Mateo 26.26-30
La última comida de Jesús con sus discípulos fue durante la celebración de la Pascua. Al darles el pan, Él dijo: “Tomad, comed; esto es mi cuerpo” (Mt 26.26). Luego, al ofrecerles el vino de una copa que compartieron todos, les dijo: “Bebed de ella todos; porque esto es mi sangre del nuevo pacto, que por muchos es derramada para remisión de los pecados” (Mt 26.27, 28).
Los creyentes practicamos hoy la Cena del Señor para simbolizar limpieza, consagración y comunión.

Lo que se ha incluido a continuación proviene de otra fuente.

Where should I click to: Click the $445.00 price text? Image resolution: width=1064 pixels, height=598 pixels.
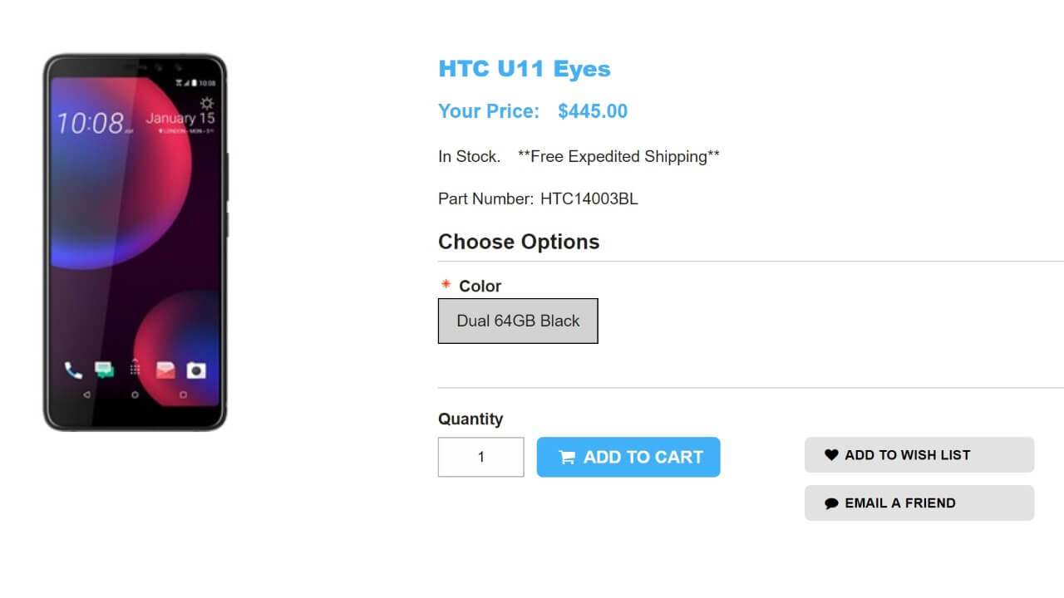coord(593,111)
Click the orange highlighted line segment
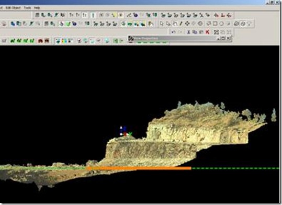Viewport: 282px width, 205px height. pyautogui.click(x=139, y=168)
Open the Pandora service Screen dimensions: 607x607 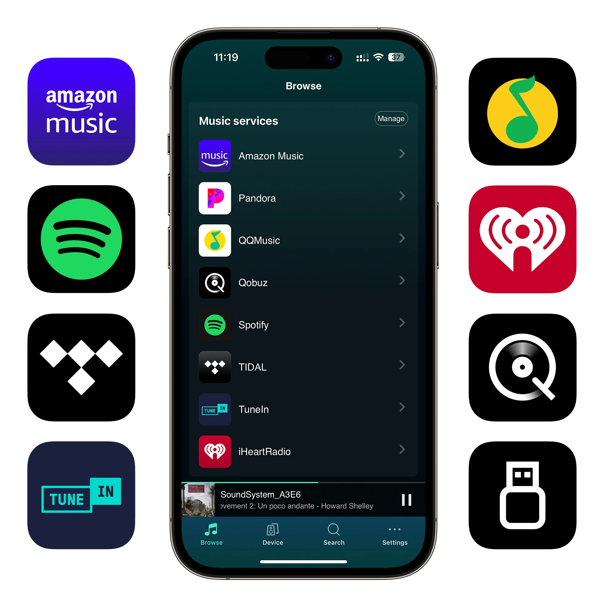303,197
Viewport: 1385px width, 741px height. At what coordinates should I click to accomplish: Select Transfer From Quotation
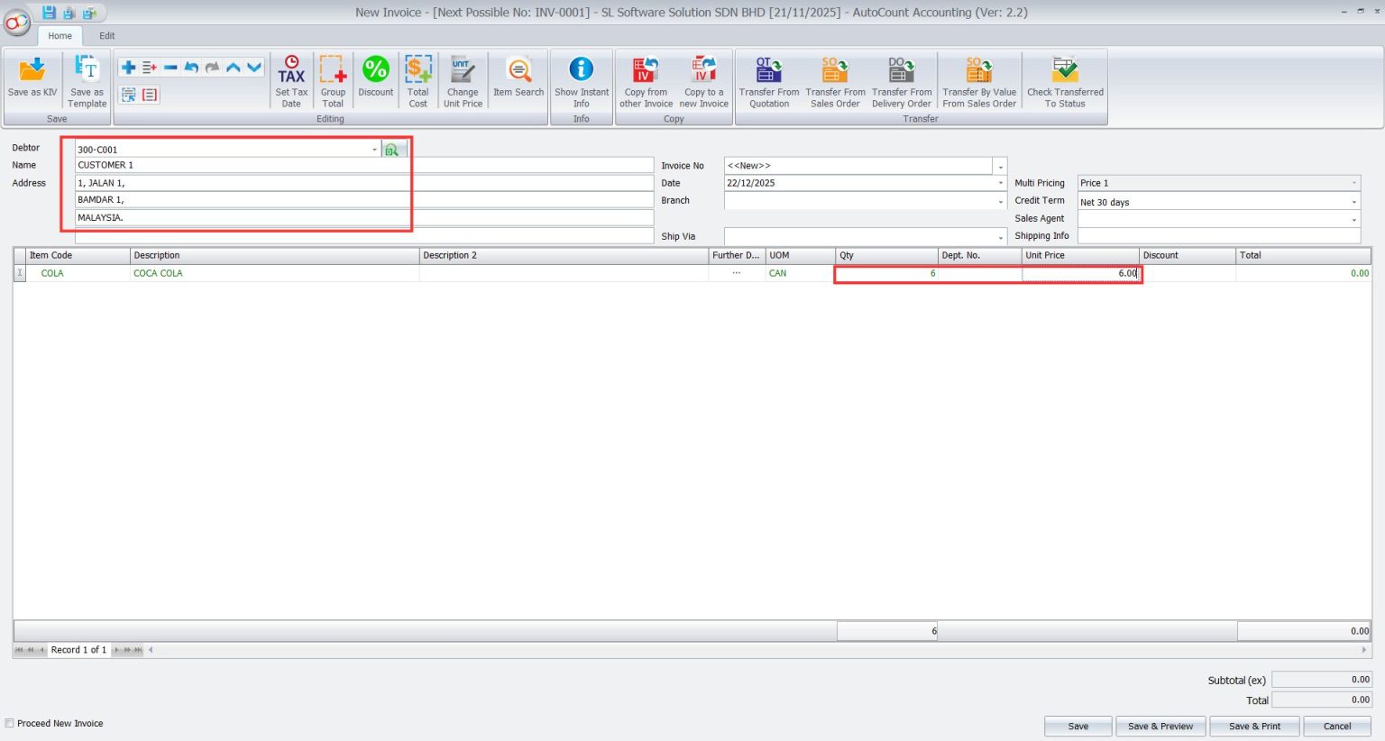pos(767,79)
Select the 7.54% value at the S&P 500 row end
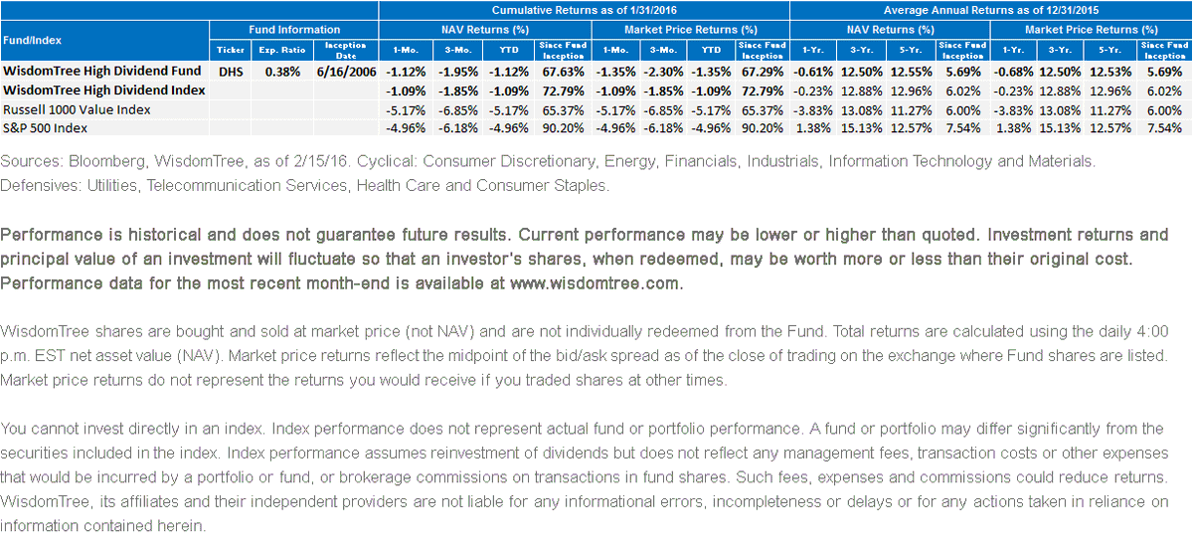This screenshot has width=1193, height=551. tap(1164, 128)
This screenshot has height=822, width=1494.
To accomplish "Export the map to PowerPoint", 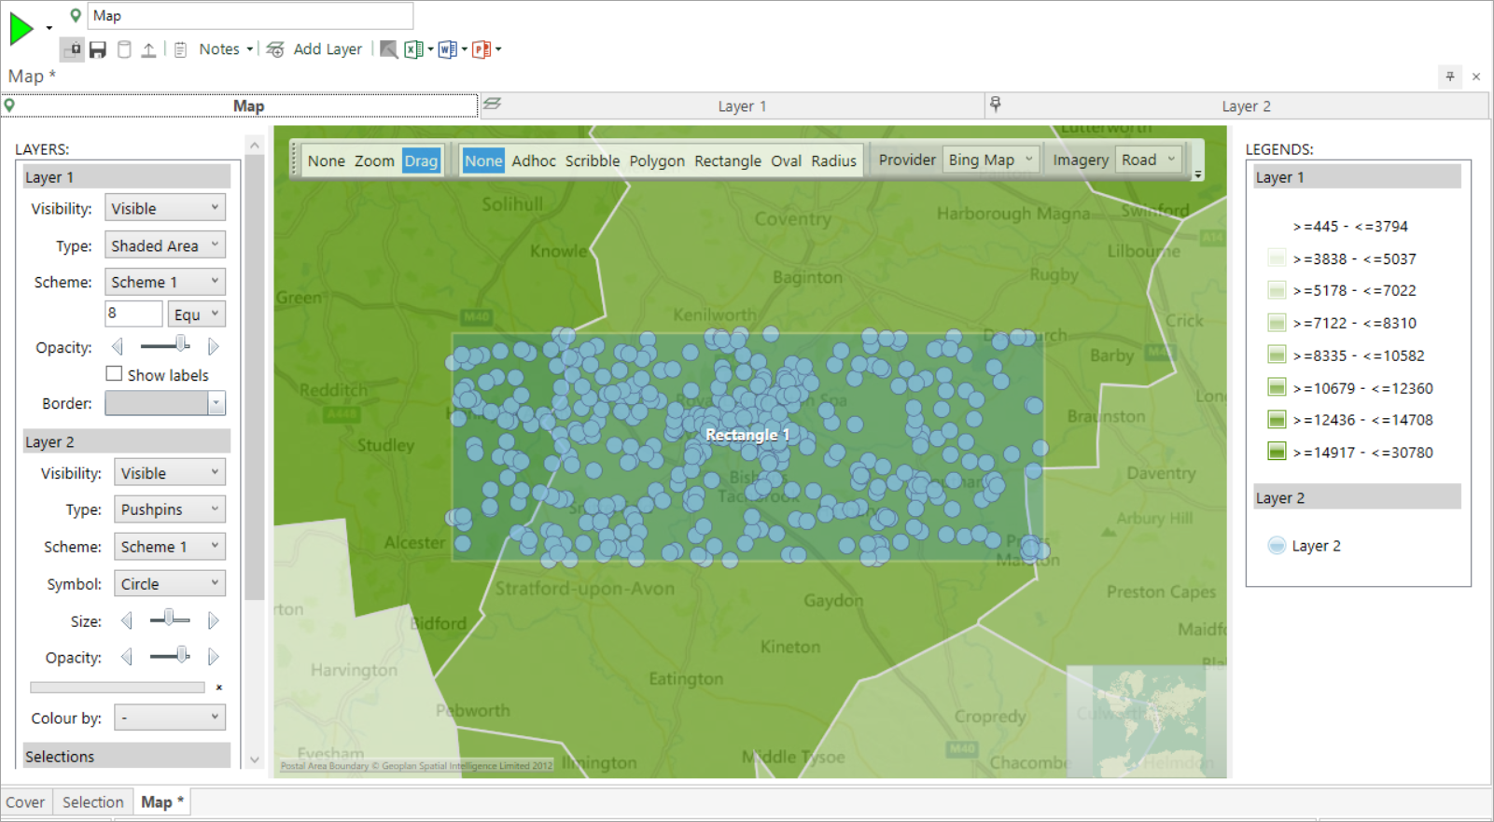I will point(482,49).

La sangre de Jesús nos limpia del pecado. Desde Adán y Eva, Dios ha exigido un sacrificio de sangre para cubrir las transgresiones (Gn 3.21; Lv 17.11).
Pero esto era solo una solución temporal, ya que el siguiente pecado requería un nuevo sacrificio. Jesús fue la respuesta permanente de Dios al problema. Él tomó sobre sí nuestros pecados (pasados, presentes y futuros), y murió para pagar la totalidad de nuestra deuda.

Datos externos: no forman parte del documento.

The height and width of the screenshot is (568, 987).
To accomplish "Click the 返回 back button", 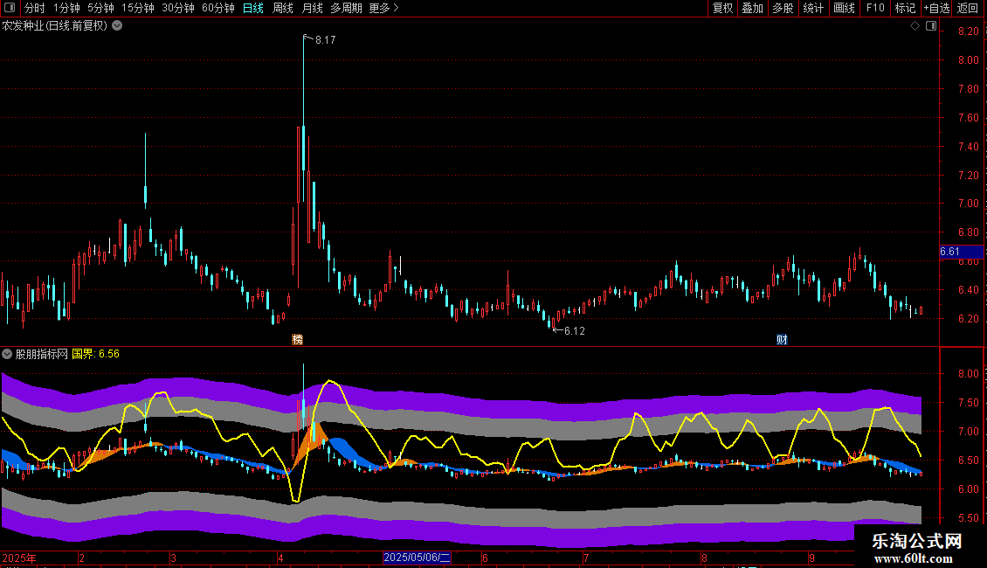I will coord(968,8).
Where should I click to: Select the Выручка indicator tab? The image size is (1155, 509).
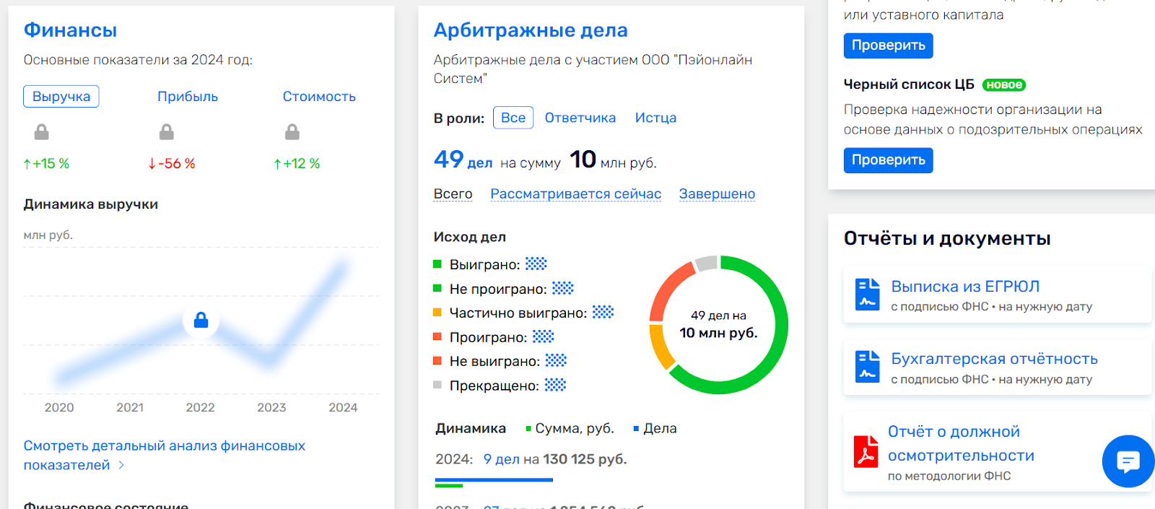click(x=61, y=97)
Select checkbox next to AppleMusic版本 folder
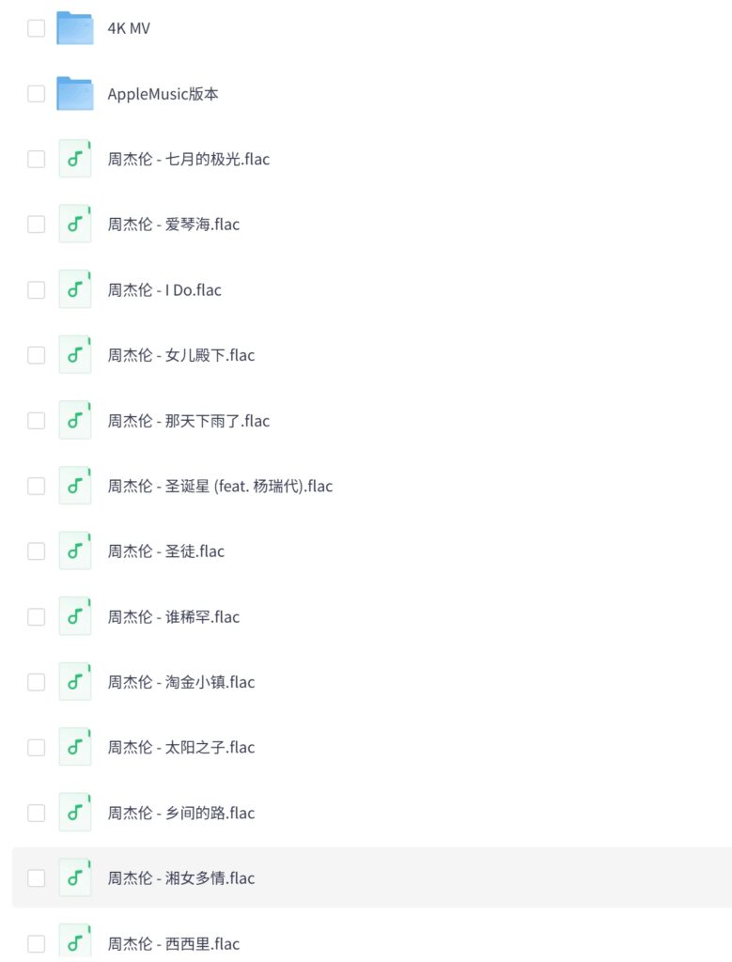This screenshot has height=962, width=732. click(x=36, y=94)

Cuando un creyente recibe la salvación, es consagrado (o apartado) para el Señor. Su pecado es perdonado, recibe vida eterna y el Espíritu Santo viene a morar en él. Sin embargo, si llega a olvidar que le pertenece al Señor puede ceder a la tentación. El pan y la copa le dan la oportunidad de recordar lo que el Padre celestial espera de sus hijos y de renovar la promesa de obedecer.

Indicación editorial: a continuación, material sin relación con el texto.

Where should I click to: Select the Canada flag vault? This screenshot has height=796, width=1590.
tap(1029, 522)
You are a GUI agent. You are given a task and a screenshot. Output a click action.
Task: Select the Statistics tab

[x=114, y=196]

La Cena del Señor es también un momento para estar en comunión. Nos conectamos con el Señor que nos salvó, y también con los creyentes de ayer y de hoy. Dentro de la familia de Dios encontramos consuelo y ayuda, de la misma manera que los discípulos y la iglesia primitiva.
La Cena del Señor es un buen momento para hacer una pausa y recordar lo que Jesús nos ha dado. Participe de ella con solemnidad y gratitud.